Liz Shuler at podium speaking for an AFL-CIO rally

Liz Shuler of AFL-CIO is a Voice for the People

As the first woman and first Oregonian to helm the AFL-CIO, Liz Shuler leads the nation’s unions with conviction

By Kelsey Schagemann  Photo courtesy AFL-CIO  November 29, 2021

3 min read

In one sense, Liz Shuler’s journey to the AFL-CIO presidency began at the age of 11. Growing up in Gladstone, Oregon, Shuler and a friend babysat for neighborhood families—until they determined they weren’t being paid the same rate. That realization led to Shuler’s first collective bargaining experience, resulting in equal hourly wages for both sitters.

Shuler, BA ’92 (journalism), brings lifelong principles of fairness and equity to her role as president of the AFL-CIO. Elected in August, Shuler oversees the federation’s 57 national and international labor unions representing 12.5 million people.

“We use the power of our scale to advocate for a better life for all working people,” Shuler says. “We’re here to make sure people have good, high-quality jobs that can support a family, to help them through their careers, and to retire with dignity.”

On any given day, Shuler might talk policy with President Biden, strategize next steps in a strike, or meet with unions in the workplace. Her organization represents working people nationwide—firefighters, actors, bakers, flight attendants, nurses, postal workers, teachers, musicians, roofers, and so on. While different unions don’t agree on every issue or lean the same way politically, the AFL-CIO provides a point of connection and bargaining power on shared causes such as raising the minimum wage and health care.

Shuler got her start in the Electrical Workers (IBEW) Local 125 at Portland General Electric, the union of her father, a power lineman. On summer breaks and after college, Shuler was a clerical worker at the company; her mother also worked there, as an estimator.

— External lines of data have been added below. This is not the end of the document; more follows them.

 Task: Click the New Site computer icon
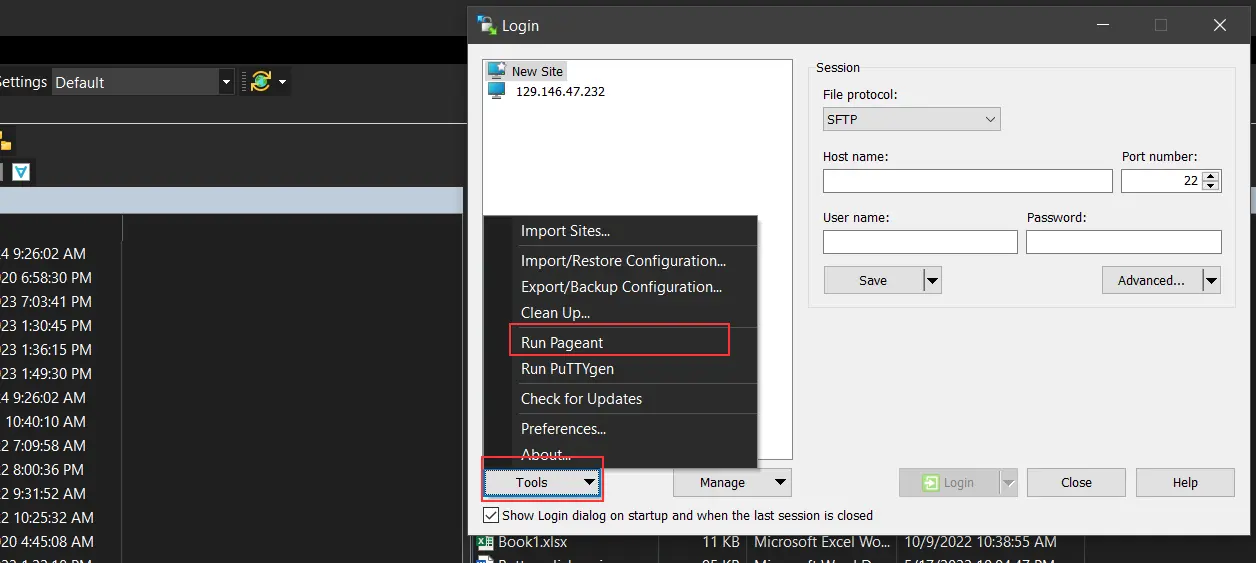(496, 71)
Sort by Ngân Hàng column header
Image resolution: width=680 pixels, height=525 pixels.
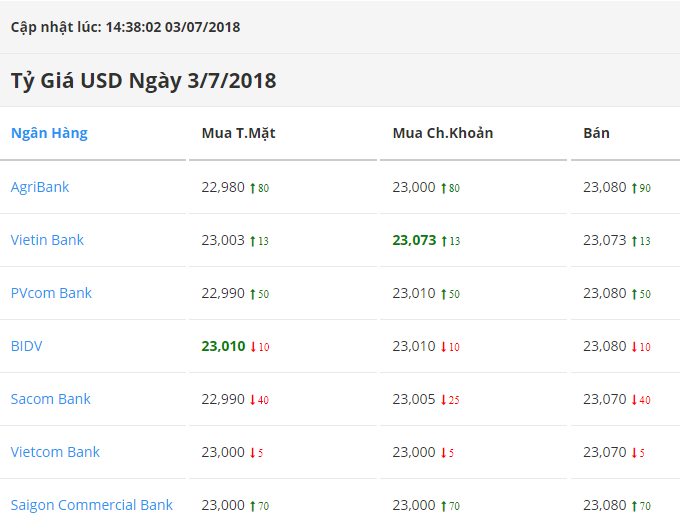click(49, 133)
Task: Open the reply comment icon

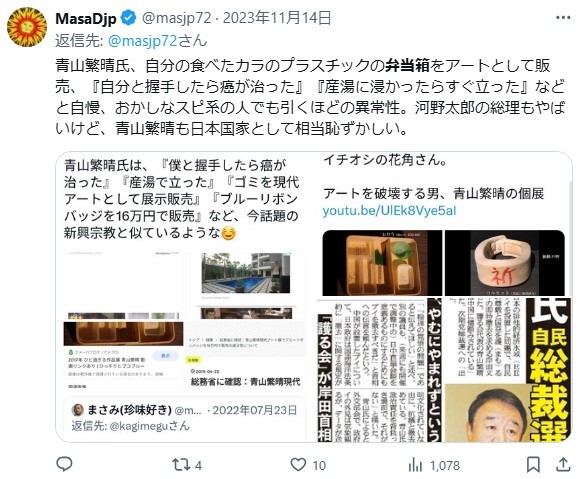Action: [64, 464]
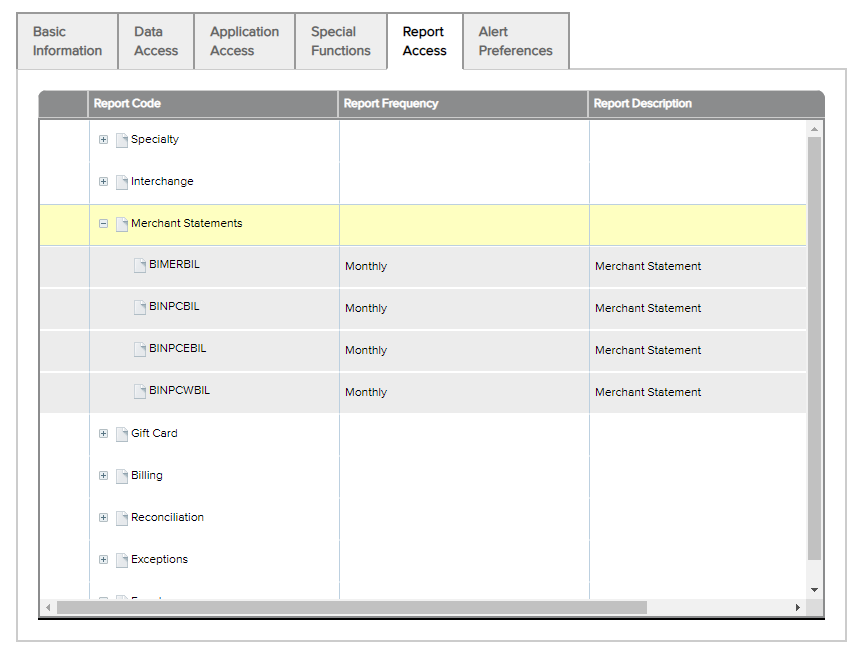Open the Special Functions tab

click(340, 41)
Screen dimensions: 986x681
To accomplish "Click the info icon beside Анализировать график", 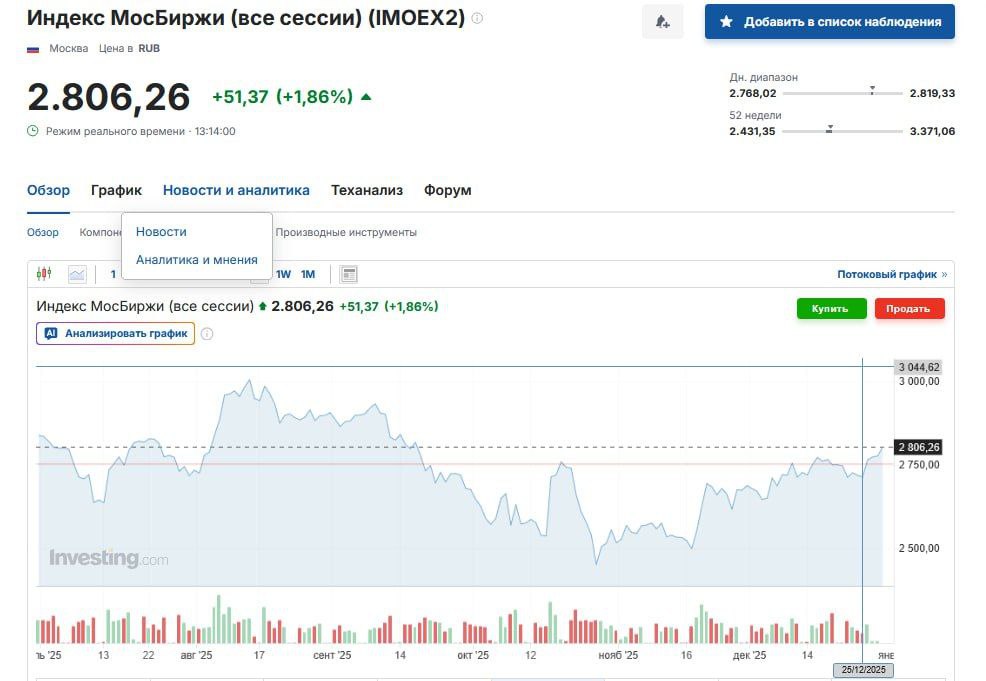I will 207,334.
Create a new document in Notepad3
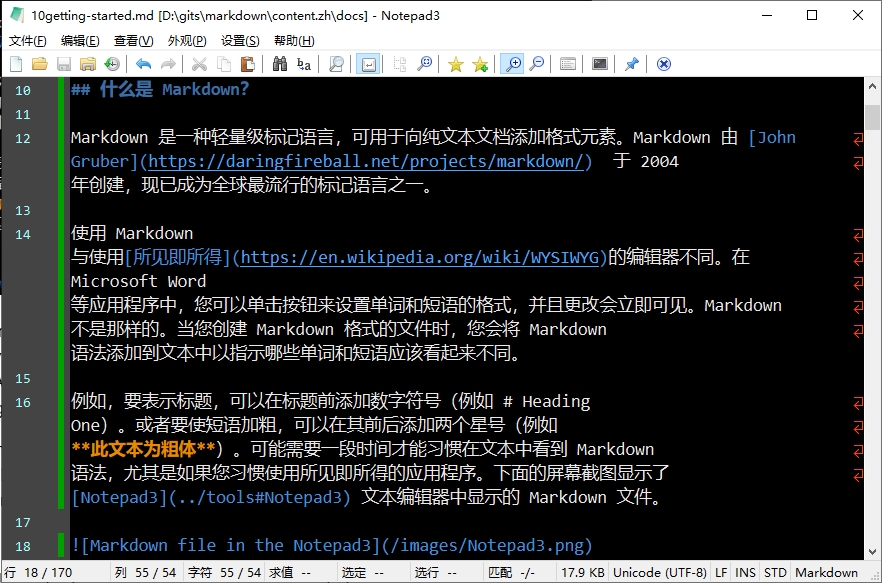This screenshot has height=583, width=884. [x=16, y=63]
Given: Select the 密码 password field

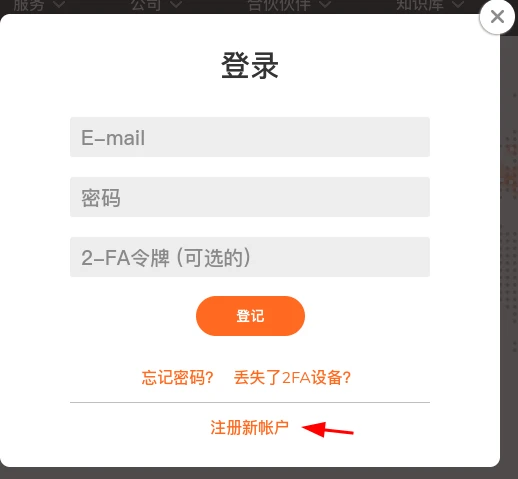Looking at the screenshot, I should coord(250,197).
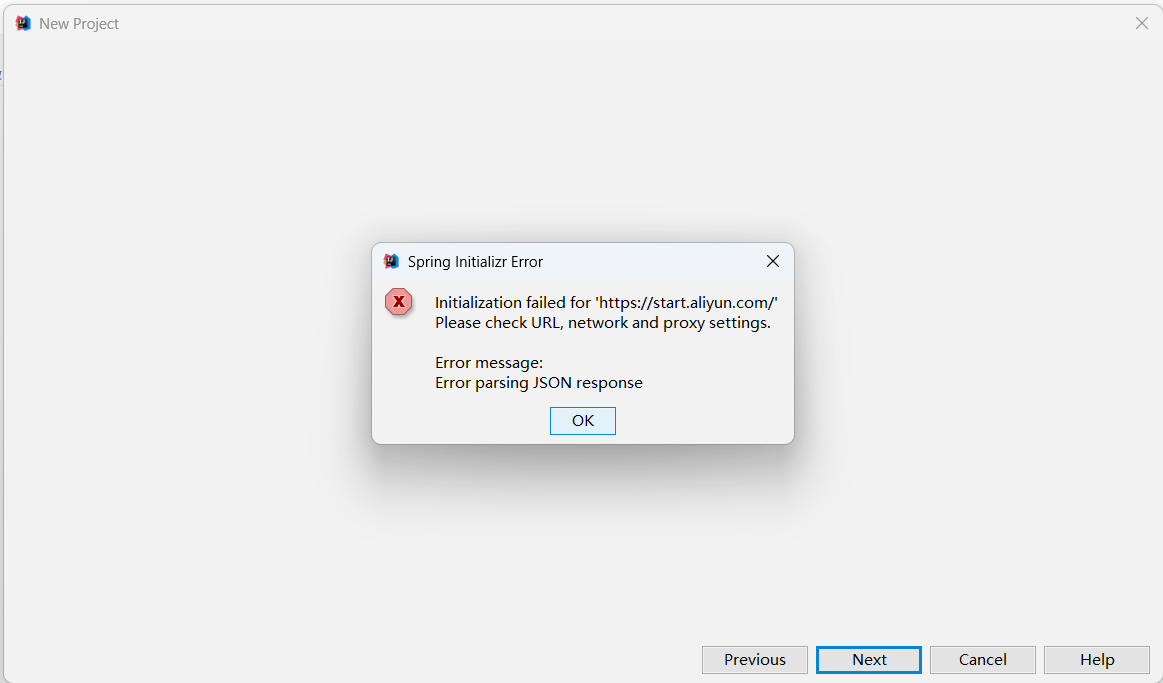Viewport: 1163px width, 683px height.
Task: Click the Please check URL, network line
Action: point(602,323)
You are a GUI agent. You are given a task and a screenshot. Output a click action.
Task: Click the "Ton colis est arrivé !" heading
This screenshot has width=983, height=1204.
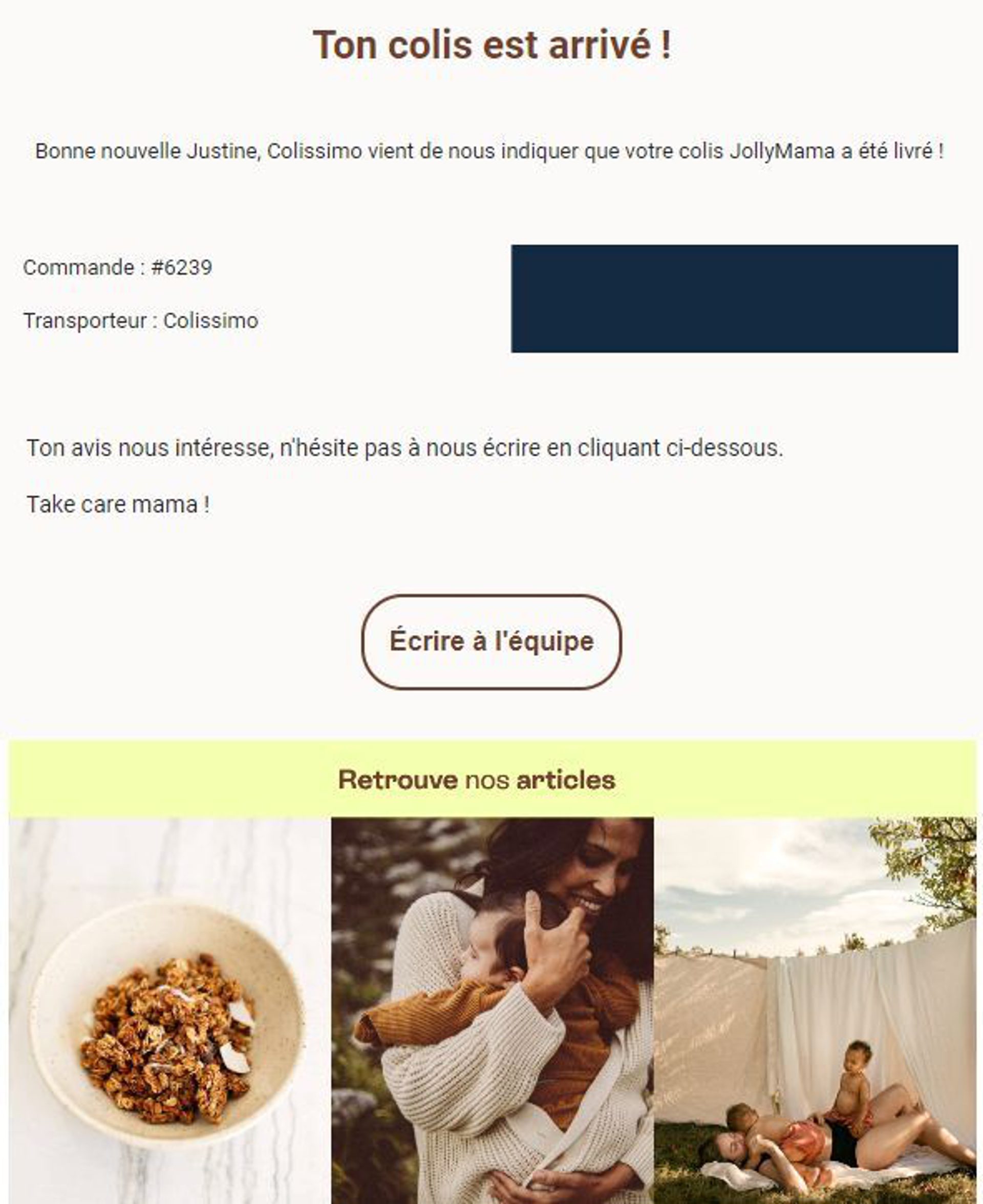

When the predominantly female clerical workers decided to organize in 1993, Shuler joined the campaign.

That campaign failed, but Shuler turned her disappointment into opportunity by joining the union’s staff. “I saw a path where I could advocate for more people to have a collective voice,” she says.

During five years with the local, Shuler wrote policy, built the website, led trainings, and served as the chief lobbyist and political operative. One of her proudest accomplishments was contributing to the defeat of Enron’s efforts to deregulate Oregon’s electricity market in 1999.

Soon after, Shuler moved to the political/legislative department of IBEW headquarters in Washington, DC, where she eventually became chief of staff to the IBEW president. In 2009, Shuler was elected AFL-CIO secretary-treasurer, becoming the youngest woman ever on the federation’s executive council. 

Shuler is the first woman to become AFL-CIO president, and she recognizes the responsibility of being a role model for other women, mentoring the next generation of female union leaders, and honoring those who came before. “I think of all the women who sacrificed, who led on the picket lines and in their workplaces for so many years, not having access to leadership roles,” she says. “This has been a long time coming.”

Many of her own mentors were professors at the University of Oregon School of Journalism and Communication, including Professor Tim Gleason, who taught an ethics course that made a lasting impression.

Her UO education prepared her for her career, Shuler says, by helping her learn “to distill information and present it in a cogent way, probe and ask questions, and develop discipline.”

She remembers, with fear and fondness, a mandatory course called Information Gathering—known affectionately as “Info Hell”—that required the collection and summarization of 100 sources in support of an argument (Shuler argued for better mental health resources). “That was a class you couldn’t procrastinate in,” she says, “if you wanted to pass.”

Perhaps most of all, the UO experience solidified Shuler’s motivation to make a difference. “You come out of there so much more civic-minded,” she says. “It gave me a better appreciation for humanity.”

Kelsey Schagemann is a writer and editor in Chicago.